突發高燒
窗外,暴雪仍在不遺餘力地肆虐著,狂風裹挾著雪花,重重地拍打著客棧的門窗,發出沉悶又駭人的聲響,彷彿要將整個世界都凍結。
屋內,暖黃的燈光在這惡劣的環境下顯得愈發微弱,卻也愈發溫暖。
謝琳在為雲霽處理好傷口後,這才注意到她身上的運動相機還亮著小紅點,正忠實地記錄著一切。
她輕輕取下相機,看著雲霽蒼白的面容,心中五味雜陳。
她邁著疲憊的步伐走出房間,看到童嵐正站在窗邊,眉頭緊鎖,眼神焦慮地望著窗外的風雪。
昏黃的燈光將他的身影拉得很長,映在斑駁的牆壁上。
“給。”
謝琳輕聲說道,將相機遞到童嵐面前。童嵐轉過頭,目光落在相機上,眼中閃過一絲詫異。
“雲霽的相機,還開著。”謝琳頓了頓,看著丈夫的眼睛,
“我知道這對你意味著什麼,或許裡面有你一直想要的素材,說不定能完成你一直想做的紀錄片。”
童嵐接過相機,手指輕輕摩挲著,心中滿是感動。
他看向窗外的風雪,思緒飄遠。這場災難雖讓他們經歷了驚心動魄的生死考驗,但也為他的夢想帶來了一絲曙光。
而身邊的謝琳,始終理解他、支援他,在他最焦急無助的時候,給予他最溫暖的力量 。
後半夜,客棧被黑暗與寂靜籠罩,唯有窗外呼嘯的風雪聲和屋內燃燒的爐火偶爾發出的“噼啪”聲打破這份靜謐。
雲霽躺在床上,臉色通紅,額頭滾燙,發起了高燒。她的身體不安地扭動著,嘴裡不時發出痛苦的呢喃。
李悅祧坐在床邊,一臉焦急,手中的湯勺輕輕舀起熱水,緩緩送到雲霽嘴邊,輕聲哄道:
“雲霽,喝點水,喝了水就好了。”
然而,雲霽卻毫無反應,只是不停地呢喃著:
“媽媽……媽媽……”
聲音微弱而又無助,彷彿在向遠方的母親尋求庇護。
謝琳站在一旁,眉頭緊鎖,眼中滿是擔憂,她緊緊握著雲霽的手,試圖用自己的溫度驅散她的痛苦。

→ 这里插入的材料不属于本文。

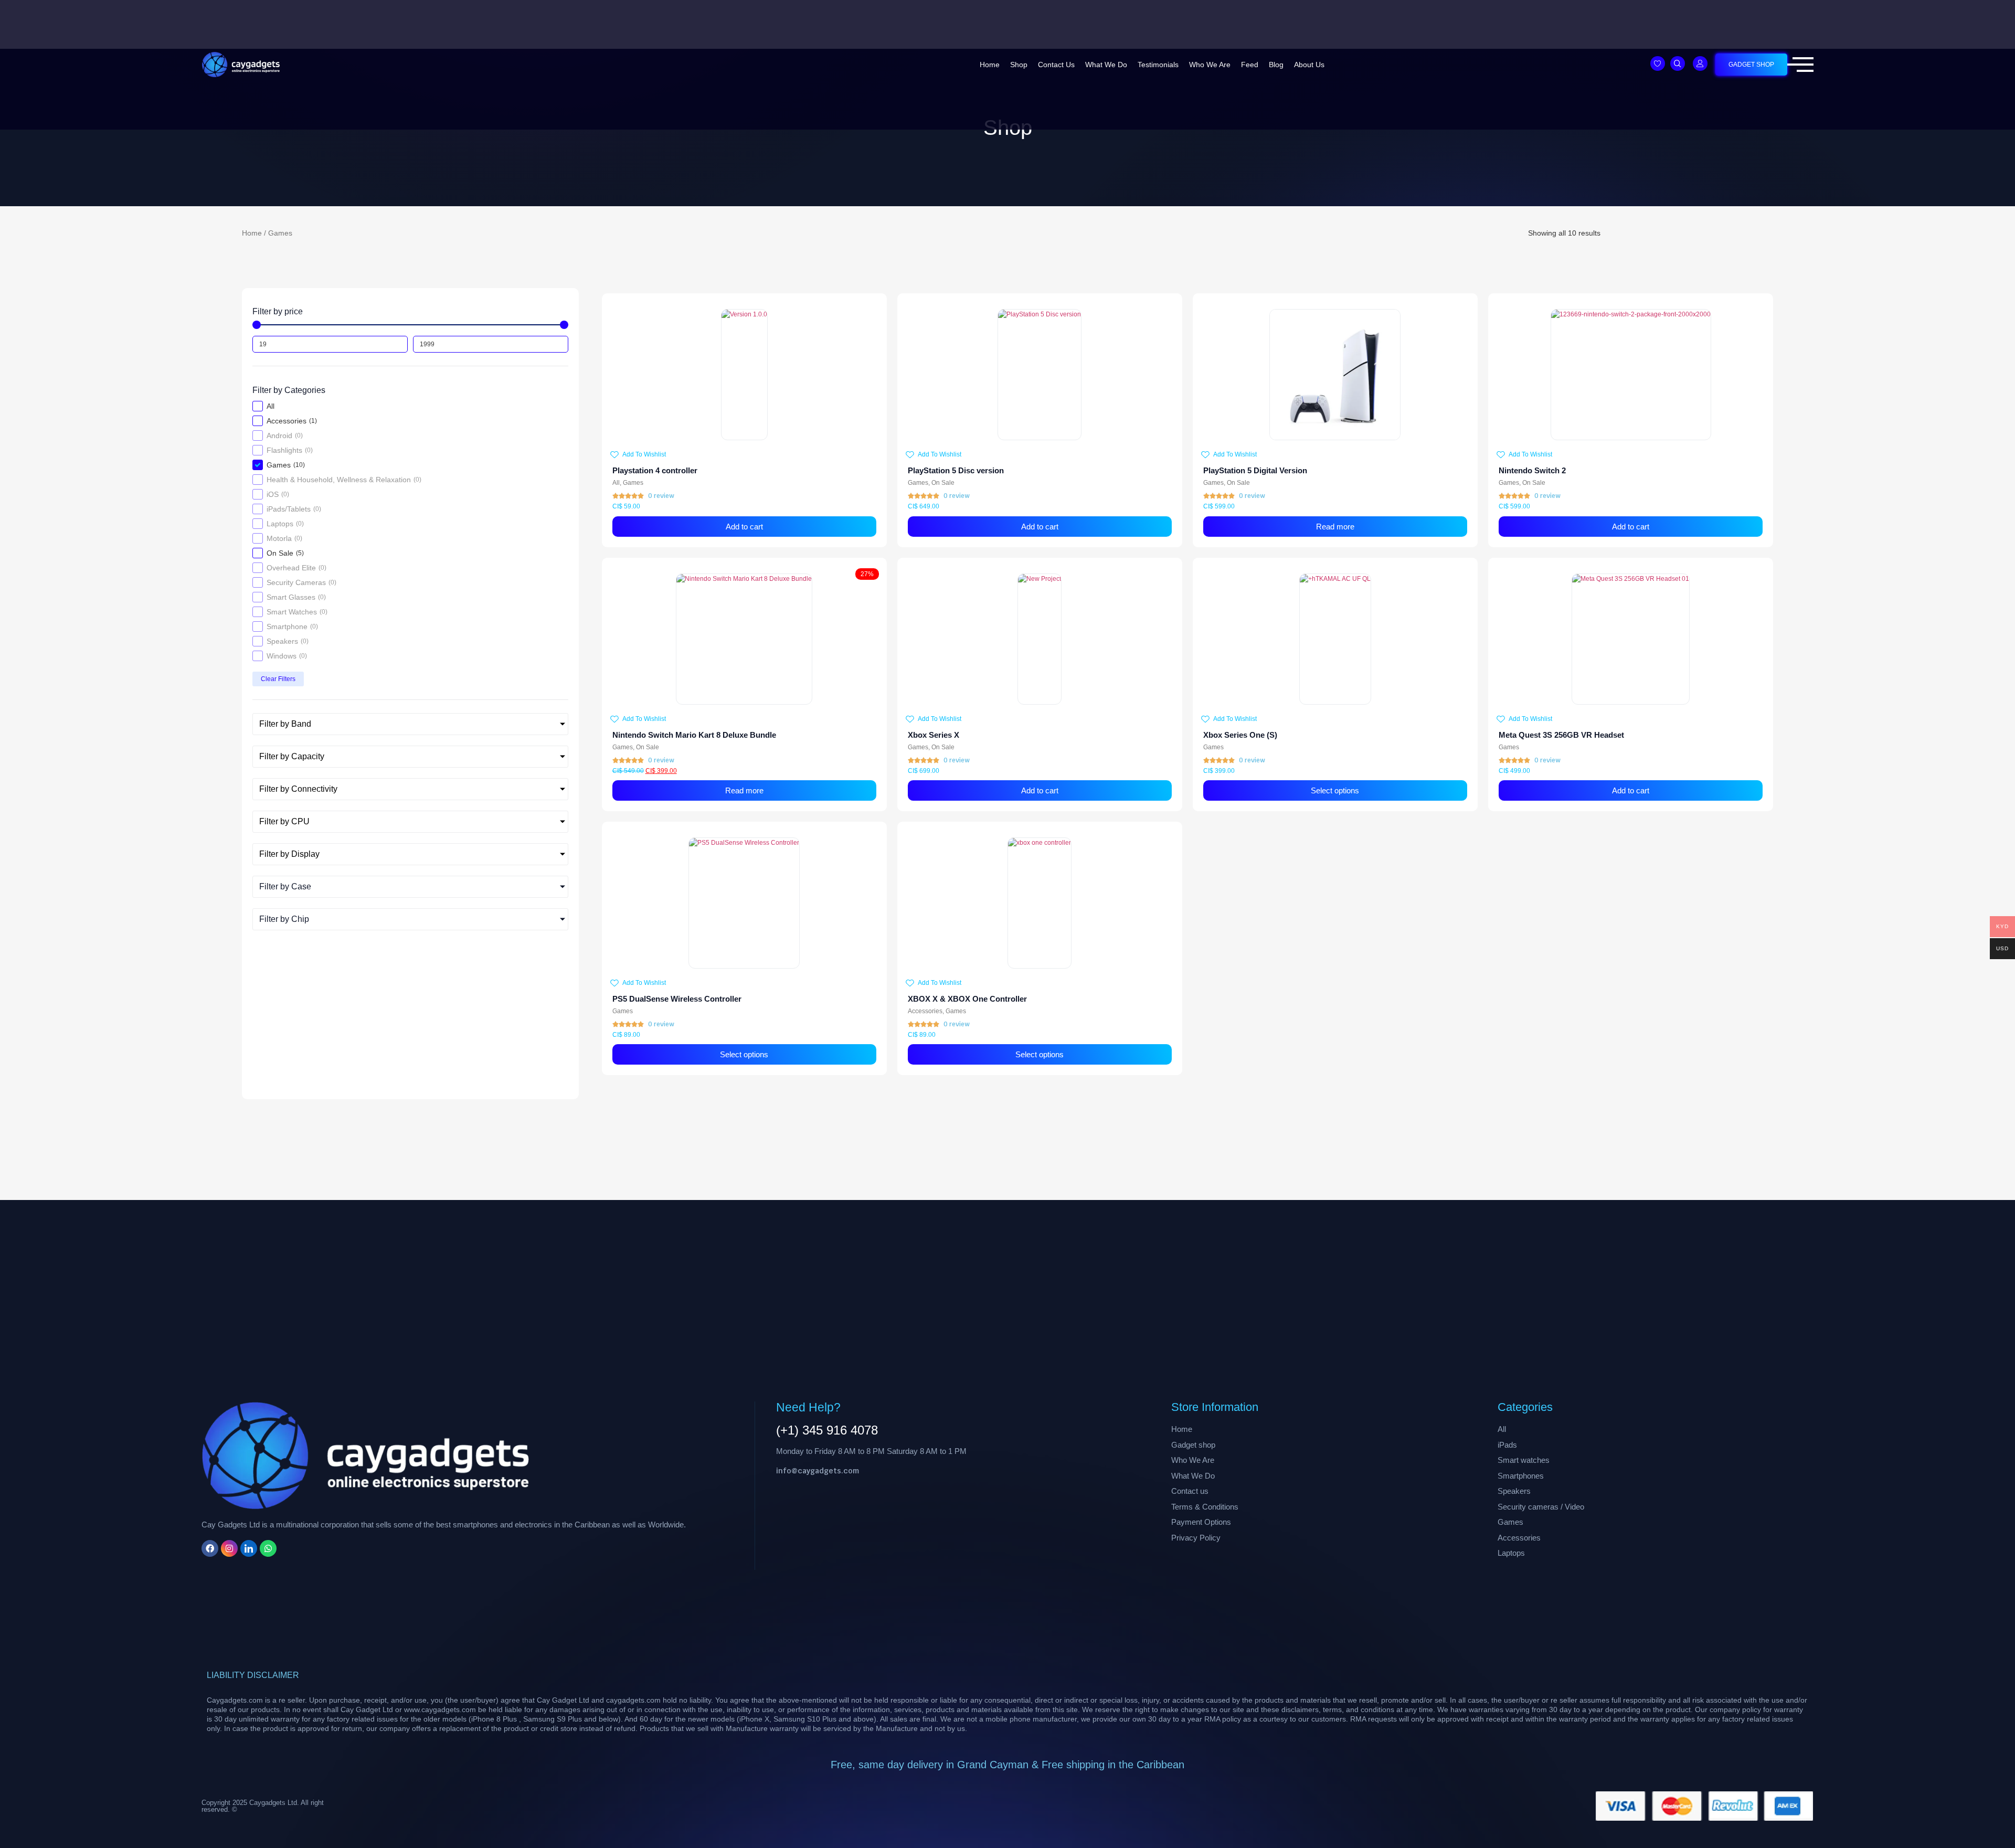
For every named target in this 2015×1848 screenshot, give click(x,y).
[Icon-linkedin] (248, 1548)
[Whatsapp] (268, 1548)
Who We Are (1210, 64)
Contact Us (1056, 64)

“這可怎麼辦,客棧裡沒有退燒藥,再這樣燒下去,雲霽的身體怎麼受得了。”
謝琳心急如焚地說道。
李悅祧咬了咬嘴唇,眼中閃過一絲堅毅:
“別慌,我們多給她喂些熱水,先物理降溫,總會有辦法的。”
說著,又繼續耐心地喂雲霽喝水,可雲霽燒得迷迷糊糊,水從嘴角不斷溢位。
童嵐在房間裡來回踱步,每一步都帶著沉重與焦慮。
他不時望向窗外,希望能看到風雪停歇的跡象,好出去尋找退燒藥,可映入眼簾的只有無邊無際的黑暗與暴雪 。

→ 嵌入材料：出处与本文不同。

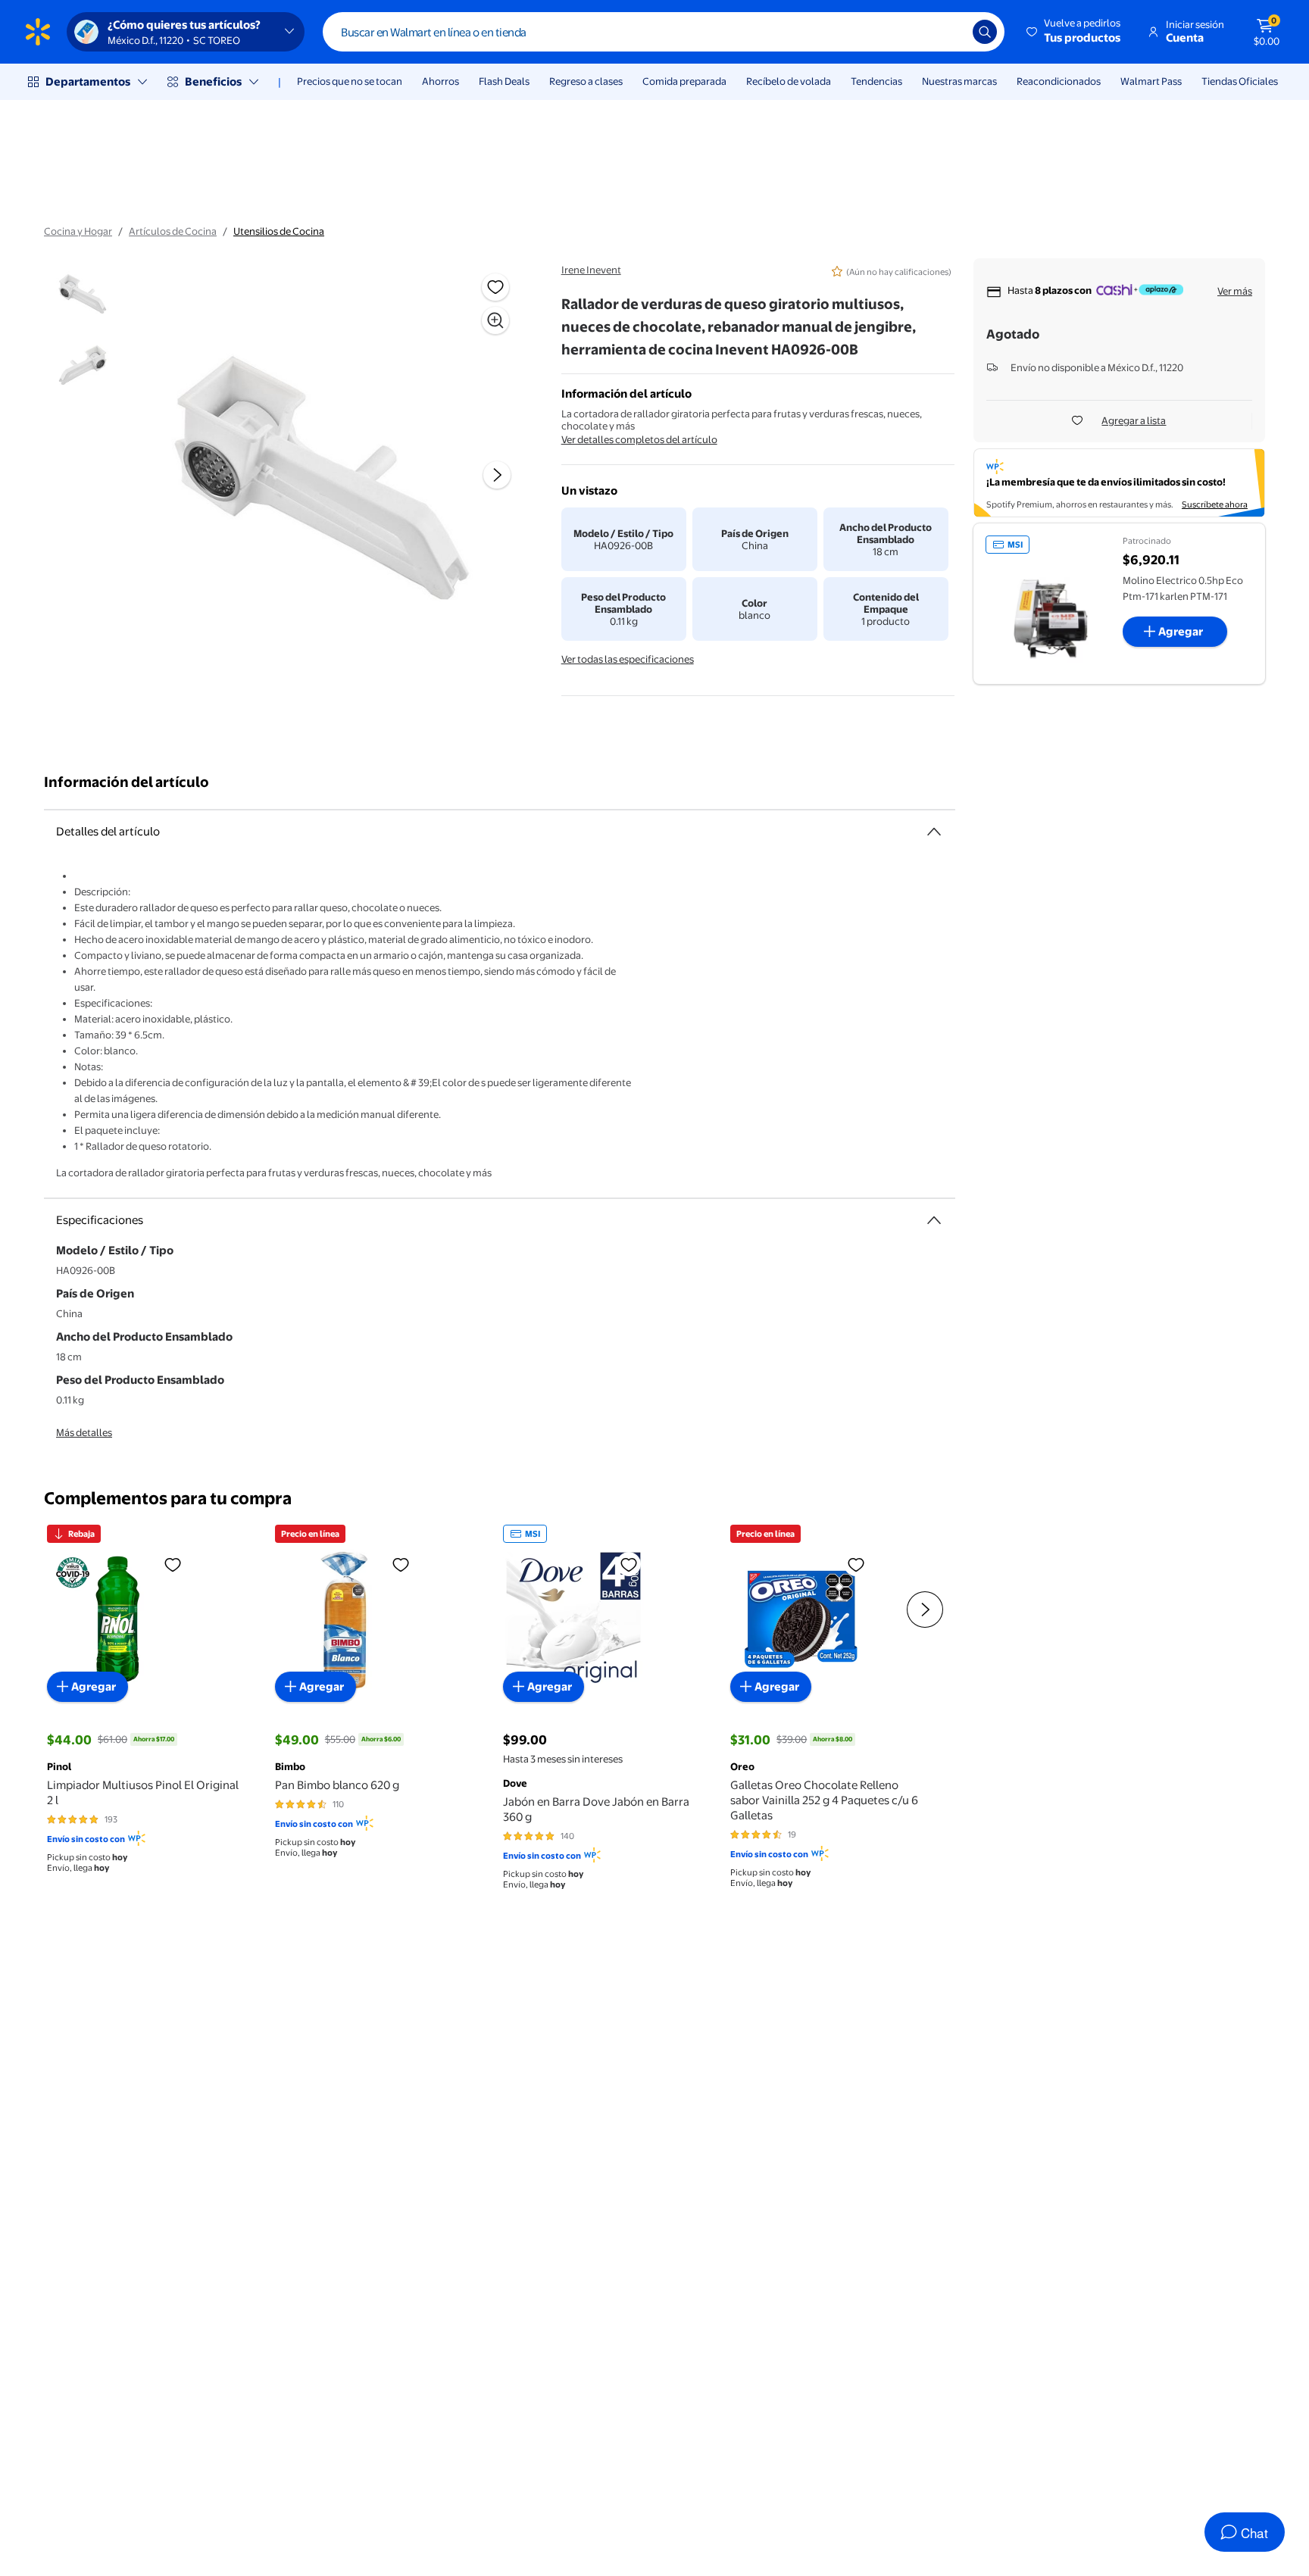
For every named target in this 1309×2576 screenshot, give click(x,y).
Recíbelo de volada (788, 81)
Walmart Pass (1151, 81)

晨光艱難地穿過厚重的窗簾,在雲霽的房間裡投下幾縷微光。
屋內彌漫著一股淡淡的消毒水味,混合著炭火燃燒後殘留的氣息。
牆壁上,掛滿了各式各樣的牛仔帽,有的嶄新發亮,有的已經磨損,邊緣捲起,訴說著往昔的故事;
馬鞭整齊地掛在架子上,皮製的鞭身紋理清晰,彷彿還留著主人策馬奔騰的力量;
馬鞍則安靜地放置在角落,上面的雕花精緻細膩,承載著無數馳騁草原的回憶。